É um período em que, sejam quais forem as medidas impostas, deve prevalecer o bom senso.

E apesar de ser, na minha opinião, legalmente possível os Clubes aderirem a esta medida criada para apoiar as empresas na manutenção dos contratos, não devem, também na minha opinião, os Clubes aderirem a uma medida criada para a generalidade das empresas, principalmente as mais vulneráveis e que mais sofrerão com a paragem da sua atividade, uma vez que apesar do esforço financeiro, os Clubes conseguirão recuperar, financeiramente, com muito mais facilidade do que outros setores de atividade.

Ao mesmo tempo, entendo que os Clubes devem reduzir os salários dos seus jogadores, mas sempre na base do acordo alcançado com os mesmos, e não aderindo a uma medida onde o montante máximo garantido é de € 1.905,00 (mil novecentos e cinco euros). E, como é sabido, os ordenados dos jogadores, ou dos pilotos, por exemplo, são, em regra, bastante superiores a este valor, sendo os seus custos fixos mensais proporcionalmente superiores ao do trabalhador comum.

Naturalmente, este entendimento visa apenas os Clubes que competem na I Liga, onde a carga salarial é mais elevada do que nas restantes competições.

A própria FIFA publicou algumas normas orientadoras sobre o tema, propondo que Clubes e trabalhadores (jogadores incluídos) trabalhem juntos para alcançar um acordo sobre remunerações e outros benefícios.

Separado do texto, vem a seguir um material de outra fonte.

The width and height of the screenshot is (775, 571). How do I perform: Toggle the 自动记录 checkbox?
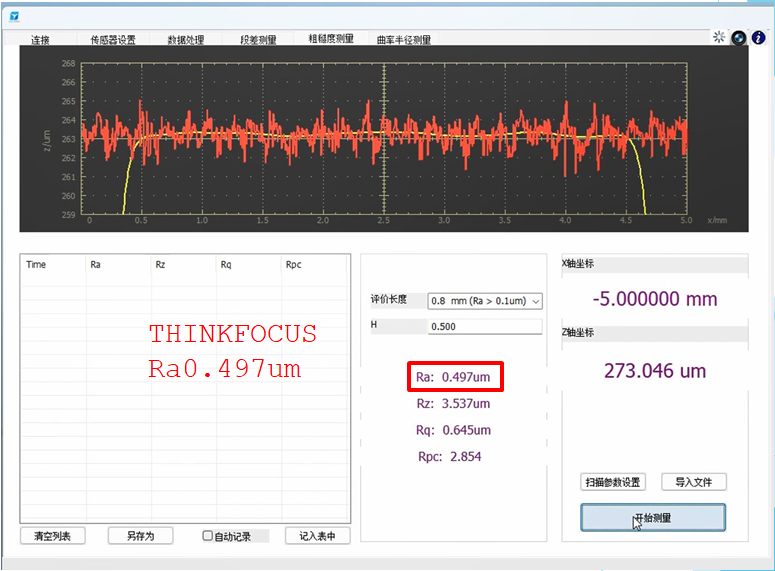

Além desta proposta, a FIFA define os critérios que serão observados pela DRC e pela PSC na aplicação de decisões unilaterais dos Clubes sobre esta matéria, pautando-se estes critérios pela boa fé, razoabilidade e proporcionalidade.

Assim, será sempre tido em conta por estes organismos, se houve uma real tentativa do Clube para chegar a um acordo com os jogadores; qual a situação económica do Clube; a proporcionalidade das alterações salariais, atendendo nomeadamente ao rendimento líquido do jogador após essa alteração; bem como, se a decisão de redução foi aplicada a todo o plantel ou discriminatoriamente a apenas alguns jogadores.

Salários reduzidos? Sim.

Com recurso ao lay off? Não. Apesar de ser possível!

Em tempos de COVID, deve imperar o bom senso. Devemos parar de olhar para o nosso umbigo e olharmos para esta luta como um todo. Como uma equipa. Esta situação não será benéfica para ninguém, e terão de haver cedências de TODOS!!

Talvez sejamos melhores seres humanos quando tudo isto passar. Por enquanto, basta-nos sermos um. Percebendo sempre que ninguém vai sair a ganhar.

Mulheres com garra também têm bom senso!!